Premium
Chromogranin A is a potential prognostic marker in prostate cancer patients treated with enzalutamide
Author(s) -
Conteduca Vincenza,
Burgio Salvatore Luca,
Menna Cecilia,
Carretta Elisa,
Rossi Lorena,
Bianchi Emanuela,
Masini Carla,
Amadori Dino,
De Giorgi Ugo
Publication year - 2014
Publication title -
the prostate
Language(s) - English
Resource type - Journals
SCImago Journal Rank - 1.295
H-Index - 123
eISSN - 1097-0045
pISSN - 0270-4137
DOI - 10.1002/pros.22890
Subject(s) - enzalutamide , chromogranin a , prostate cancer , medicine , oncology , prostate , cancer , pathology , urology , immunohistochemistry , androgen receptor
BACKGROUND In this retrospective study, we assessed chromogranin A (CgA) baseline value as a possible factor associated with poor prognosis in metastatic castration‐resistant prostate cancer (CRPC). METHODS Thirty‐five patients with metastatic CRPC progressing after docetaxel chemotherapy treated with enzalutamide are subdivided into three groups: serum CgA level was normal when <120 ng/ml (group A, n = 10), within three times the upper normal value (UNV) when between 120 and 360 (group B, n = 17), more than three times the UNV when ≥360 ng/ml (group C, n = 8).

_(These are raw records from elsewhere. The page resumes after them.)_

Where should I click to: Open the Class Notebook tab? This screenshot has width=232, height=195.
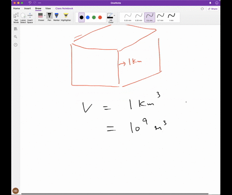64,8
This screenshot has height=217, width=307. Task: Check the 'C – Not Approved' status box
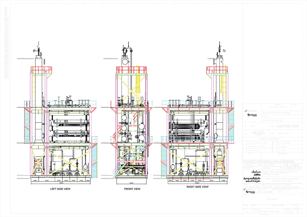(x=245, y=151)
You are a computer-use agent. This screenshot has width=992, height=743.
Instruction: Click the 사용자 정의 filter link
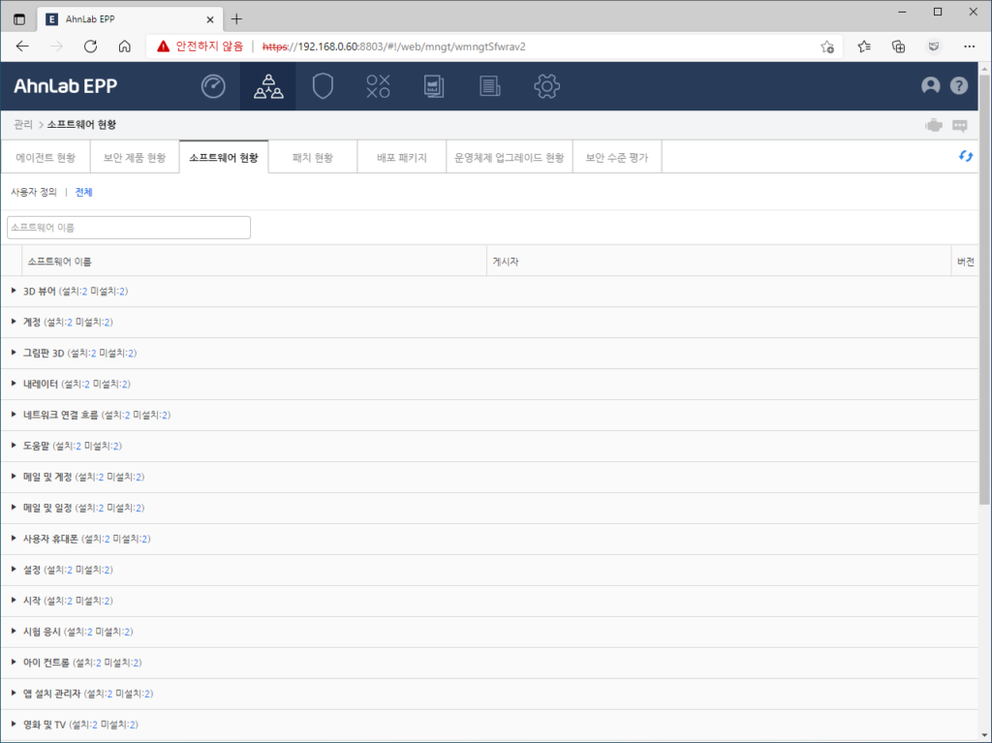(x=32, y=192)
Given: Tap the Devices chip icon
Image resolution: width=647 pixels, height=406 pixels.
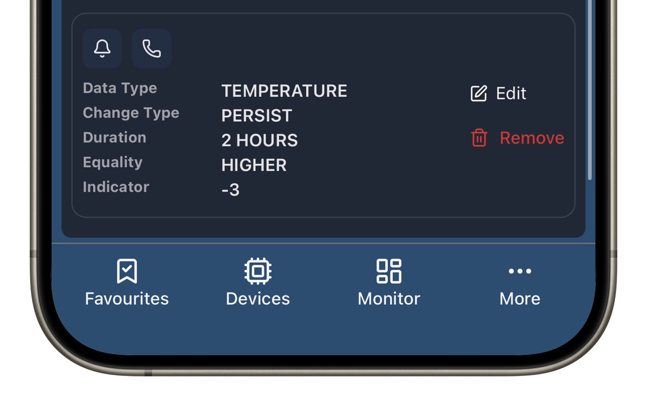Looking at the screenshot, I should [258, 271].
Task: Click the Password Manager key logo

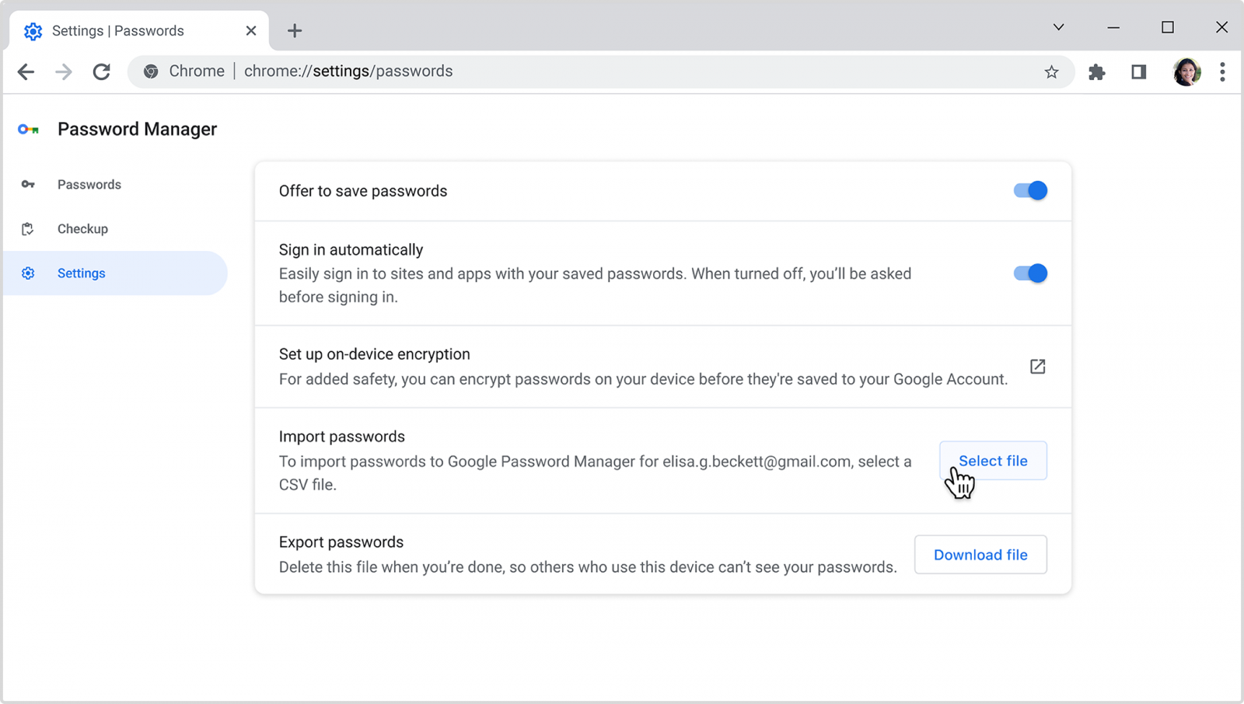Action: [28, 129]
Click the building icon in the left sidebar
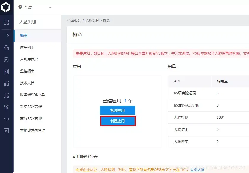Viewport: 249px width, 173px height. (x=6, y=47)
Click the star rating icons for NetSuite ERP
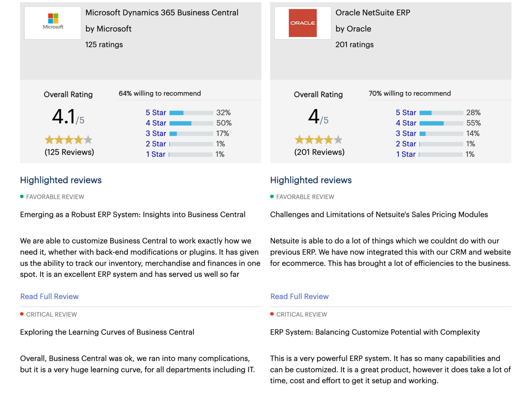Image resolution: width=526 pixels, height=398 pixels. pyautogui.click(x=318, y=139)
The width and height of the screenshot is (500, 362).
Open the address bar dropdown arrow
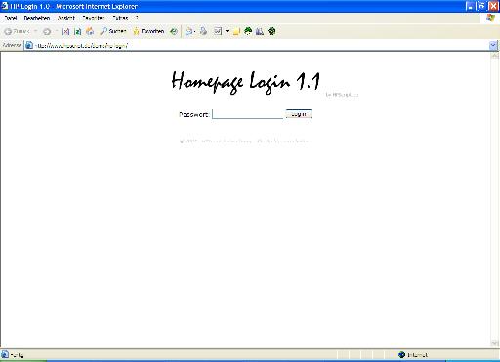(x=493, y=45)
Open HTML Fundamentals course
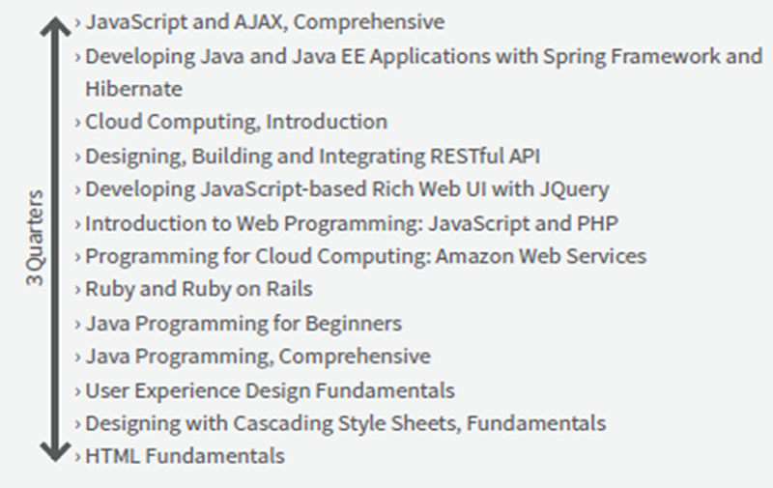 tap(185, 456)
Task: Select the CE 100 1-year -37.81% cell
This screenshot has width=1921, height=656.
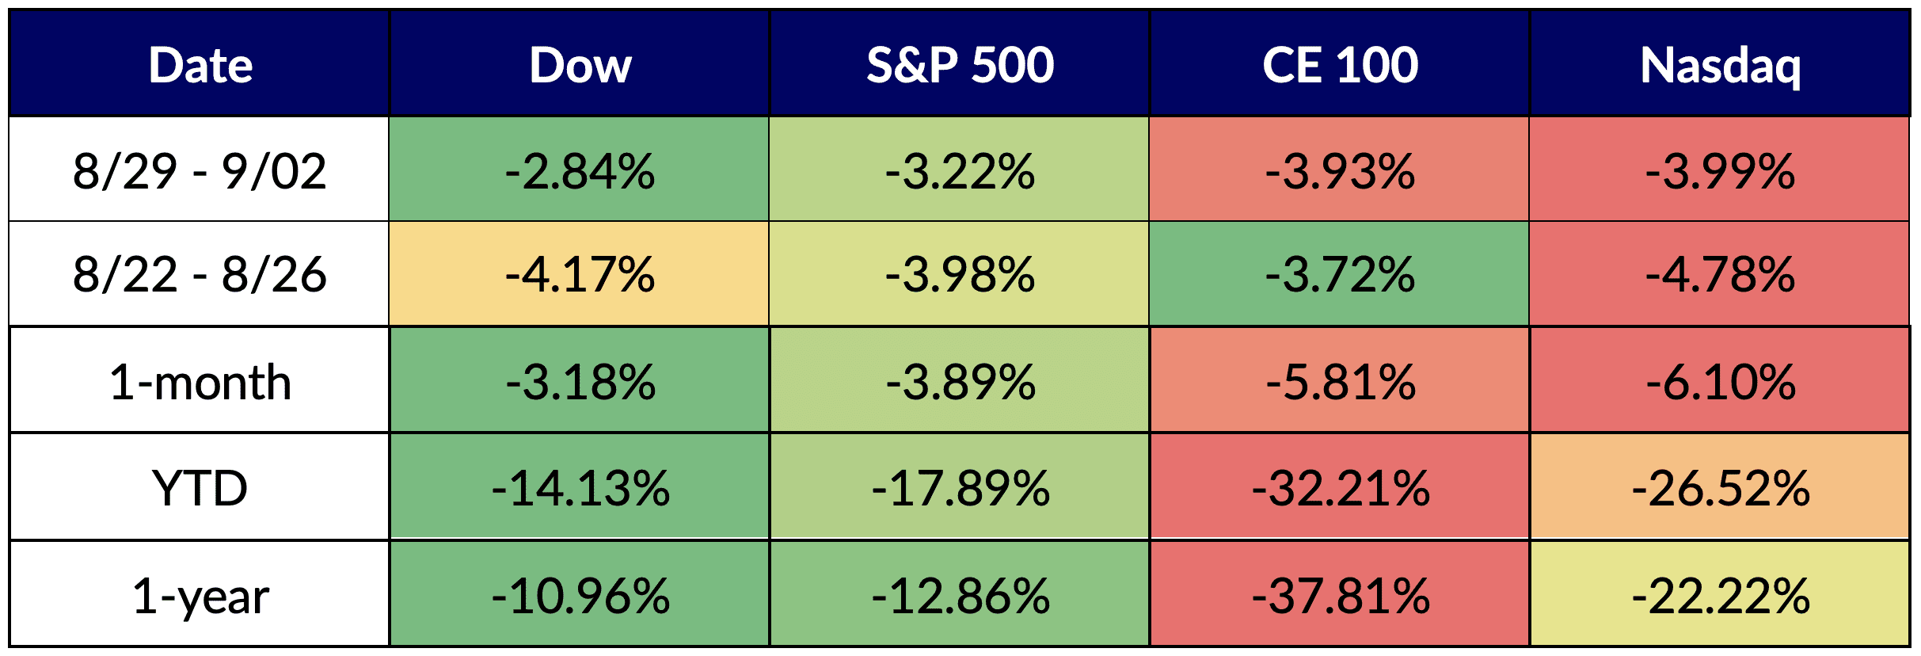Action: tap(1340, 595)
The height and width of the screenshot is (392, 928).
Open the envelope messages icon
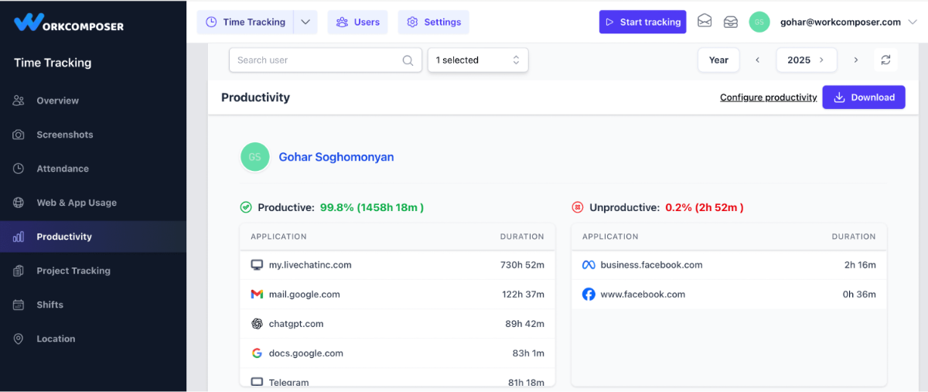(705, 22)
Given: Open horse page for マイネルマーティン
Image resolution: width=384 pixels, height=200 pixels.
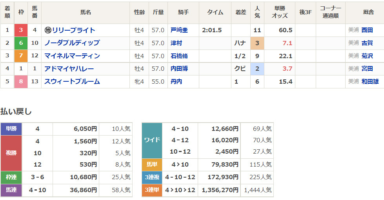Looking at the screenshot, I should pyautogui.click(x=72, y=56).
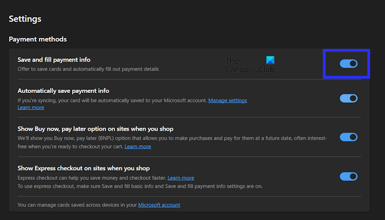The height and width of the screenshot is (220, 385).
Task: Click the Automatically save payment info title
Action: (63, 90)
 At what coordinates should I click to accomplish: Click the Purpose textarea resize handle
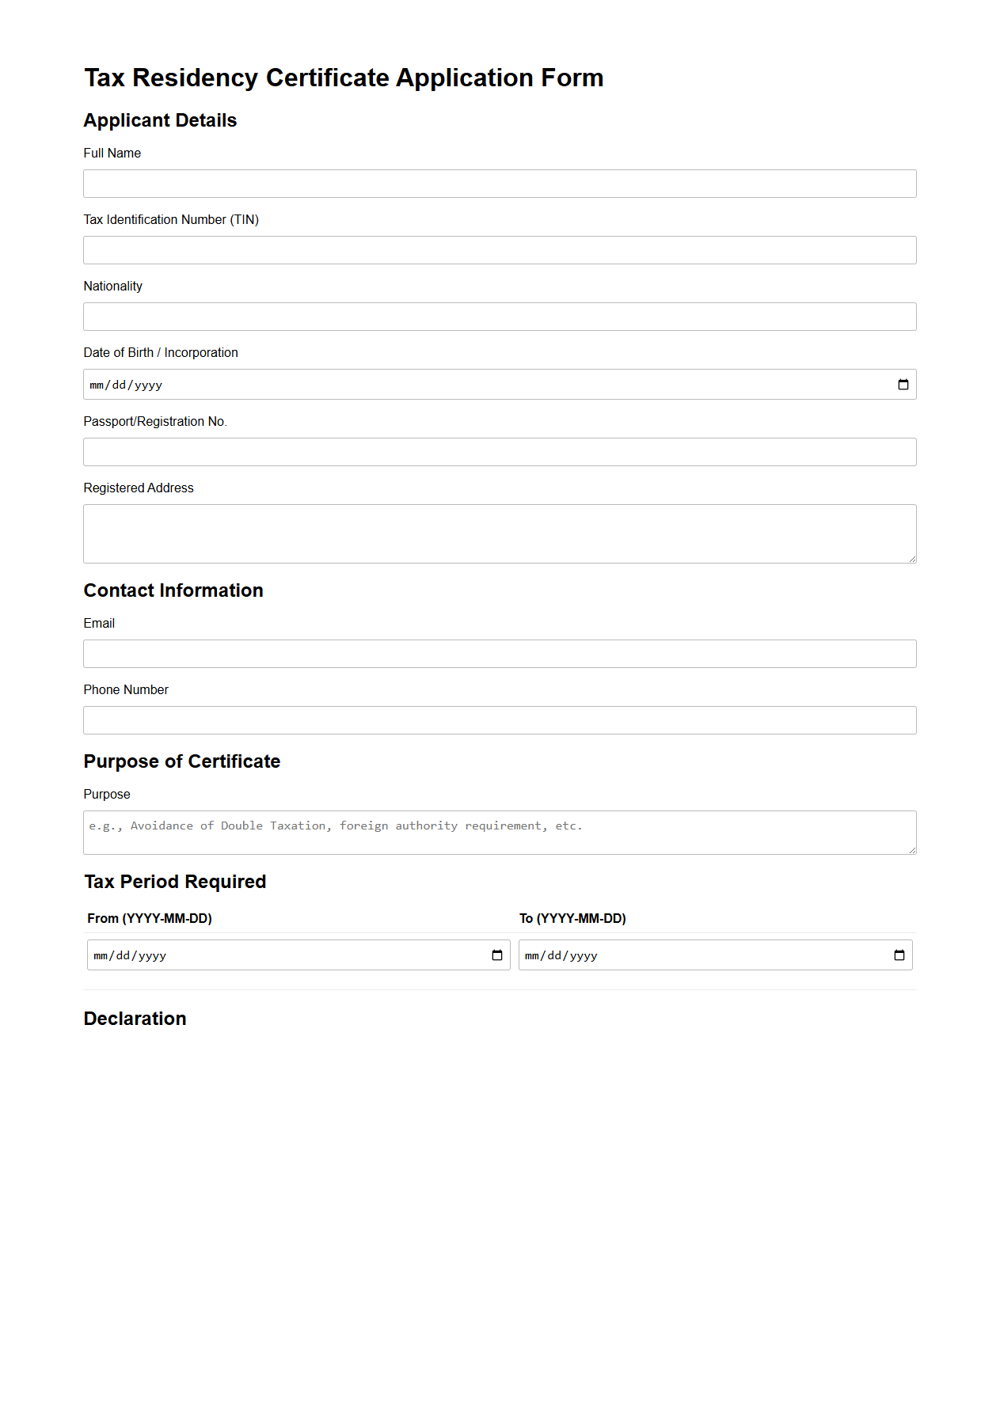[912, 850]
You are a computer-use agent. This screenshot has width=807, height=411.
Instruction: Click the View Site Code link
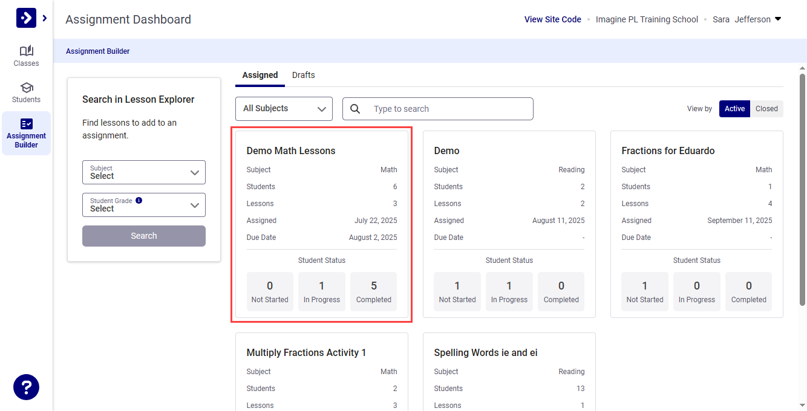point(552,19)
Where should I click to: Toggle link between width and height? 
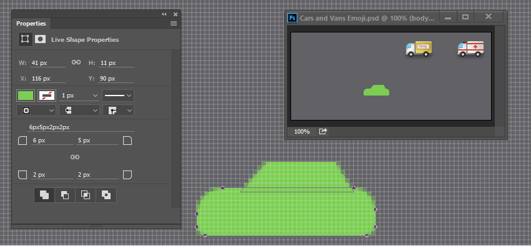tap(76, 62)
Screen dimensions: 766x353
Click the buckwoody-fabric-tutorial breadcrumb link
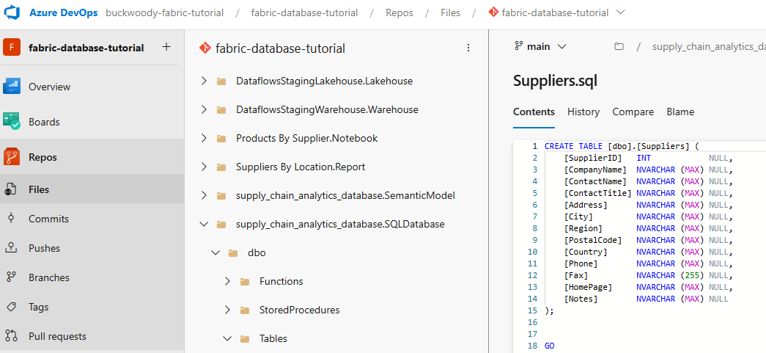pyautogui.click(x=165, y=12)
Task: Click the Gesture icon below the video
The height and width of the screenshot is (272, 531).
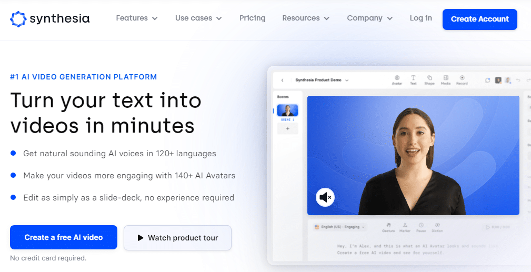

RESULTS No correlation was observed in three groups among CgA baseline values and PSA response rates (RR) ( P = 0.4648), whereas a significative difference was associated with median progression‐free survival (PFS) and overall survival (OS) among three CgA groups ( P = 0.0301 and P = 0.0011, respectively). In the multivariate analysis, PSA RR (nonresponsive vs. responsive) and CgA levels (group 3 vs. groups 1 + 2) were predictors of OS ( P = 0.0029 and P = 0.0025, respectively), whereas they only were not significantly correlated with PFS, even had a borderline significance ( P = 0.0628 and P = 0.0772, respectively). CONCLUSIONS In CRPC patients treated with enzalutamide, the evaluation of serum CgA levels could be an useful prognostic factor because of the strong association between CgA value more than three times the UNV and clinical outcome, independently from PSA response. Prostate 74: 1691–1696, 2014 . © 2014 Wiley Periodicals, Inc.